Publicis Media’s Lalatendu Das said AI-powered ad solutions on Meta improved high-net-worth individual leads by 53 percent for ICICI Prudential Life Insurance and delivered seven times more leads at 81 percent lower cost per acquisition for a large bank in the Philippines.

The research also shows a shift in gender dynamics. Nearly 80 percent of women reported making independent financial decisions and are spending more time than men on Instagram and WhatsApp for financial knowledge, community support and content discovery.

Read On: Regional creators shine bright on Dhanteras as brands connect with culture

Post-Festive Demand for Regional Creators Stays Strong

Contrary to perceptions that the demand for creators drops after festivals, agencies report that the interest in regional influencers has sustained and strengthened.

“From what we’re seeing, demand hasn’t dipped after the festive season. It has grown,” said Jhadav. He said the festive quarter saw a 30 to 40 percent rise in influencer collaborations and that momentum continues. During this period, regional content delivered nearly 30 percent higher engagement than English content.

According to him, brands are increasingly seeking creators who speak Hindi, Marathi, Gujarati and other regional languages because India’s next wave of internet growth is coming from Indic-language audiences. He said regional creator demand is now structural and not seasonal.

Rahat Khan, Co-Founder of Fame Keeda, said regional influencer campaigns often deliver better unit economics in Tier-2 and Tier-3 markets compared to national spends. Local creators bring cultural fit and trust, which reduces costs and improves conversion. He said campaigns frequently show engagement 1.3 to 2 times higher than national creatives and often outperform costlier national buys when communication is hyperlocal. He added that measurement must now include local attribution models such as region-specific codes, UTM links and creative relevance metrics.

In 2026 E-commerce Platforms Bet Big on Regional Creators

E-commerce platforms are seeing some of the strongest shifts toward regional creators.

Zahid Khan, Director of Shopping Experience at Amazon India, said nearly two-thirds of Amazon’s creators now come from Tier-2 and Tier-3 cities. Around 70 percent of creator-driven sales originate from non-metro regions. He said the trend is accelerating and that regional creators drive deeper trust and stronger purchase intent across categories like lifestyle, beauty and home essentials.

Flipkart has also scaled up its regional creator ecosystem. The company said its creator production hubs support more than 300 production experts and 200 creators each month.

Flipkart’s Creator Hub has been introduced to help emerging creators from Tier-2 and Tier-3 markets with monetisation opportunities, tools and training.
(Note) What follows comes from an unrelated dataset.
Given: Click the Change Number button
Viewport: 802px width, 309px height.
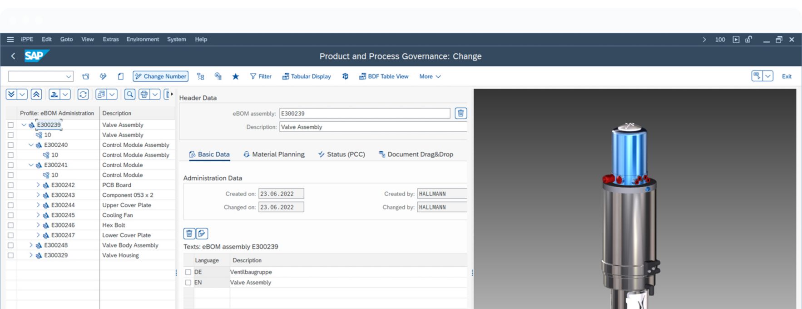Looking at the screenshot, I should (160, 76).
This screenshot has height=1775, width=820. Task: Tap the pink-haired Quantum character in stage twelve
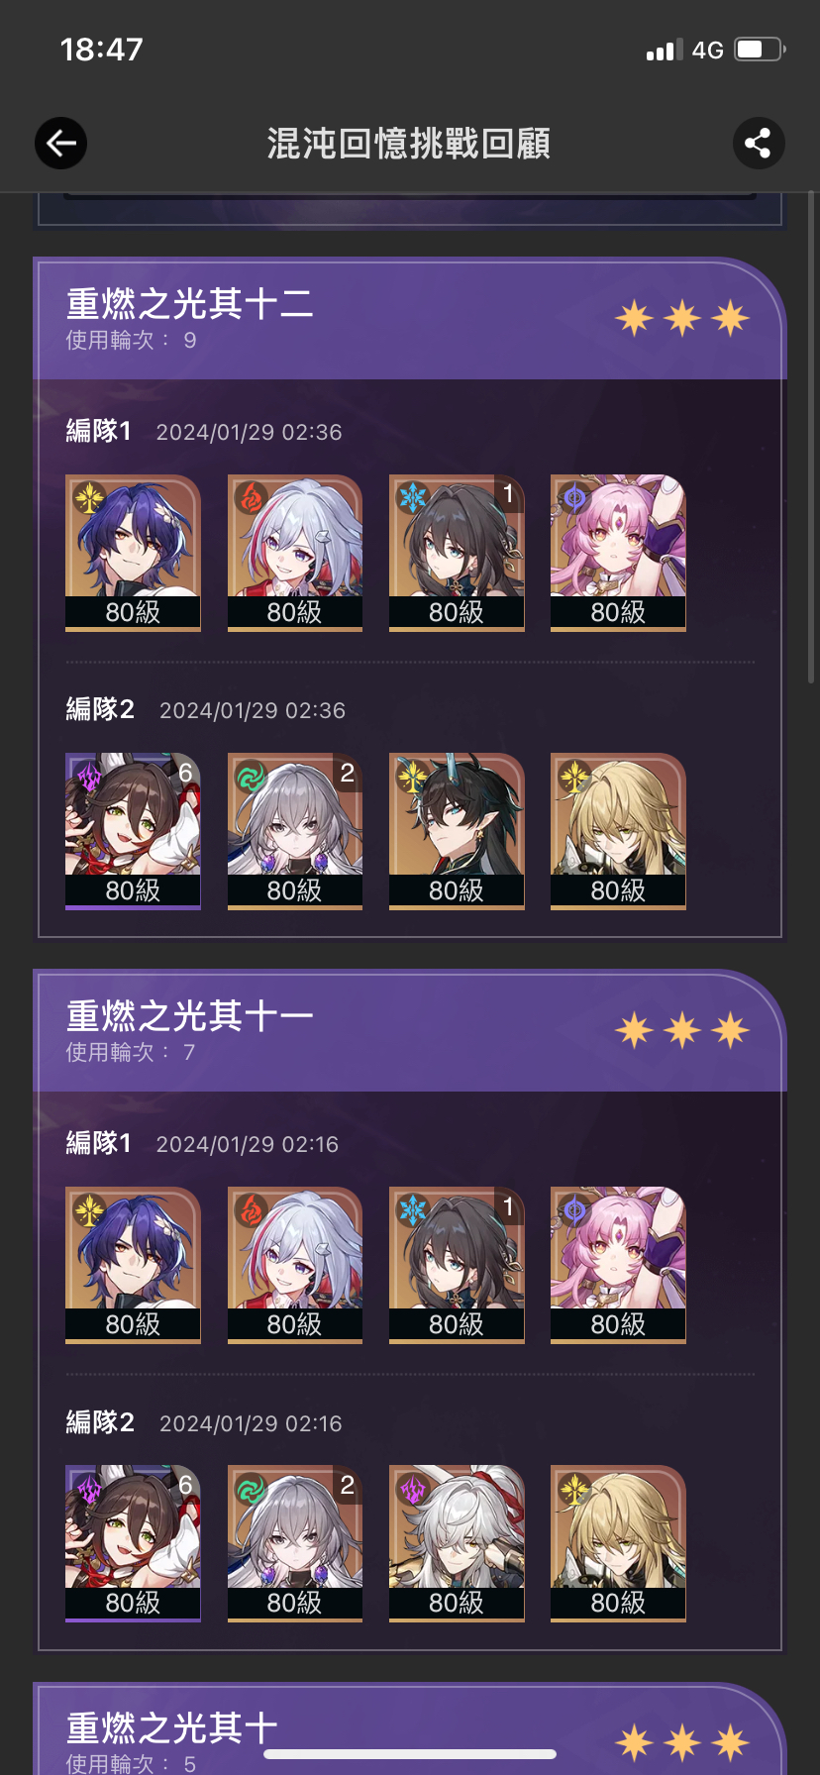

The platform is seeing strong traction in categories like fashion, beauty, personal care and home décor where shoppers seek demonstrations and practical guidance.

Industry leaders say the rise of regional creators marks a structural change in the creator economy. As India moves toward 900 million internet users, the demand for content that reflects local language, cultural context and regional identity is becoming the default preference.

Entertainment formats, festive bursts, retail campaigns, finance education, fitness challenges and daily discovery journeys are all being shaped by the regional creator space. Brands are allocating dedicated budgets, platforms are expanding their tools and agencies are restructuring teams to support this rising cohort.

With engagement, discovery, and purchase intent trending higher across regional formats, the creator economy entering the New Year is likely to see a growing role for the country’s regional creator base alongside metro influencers.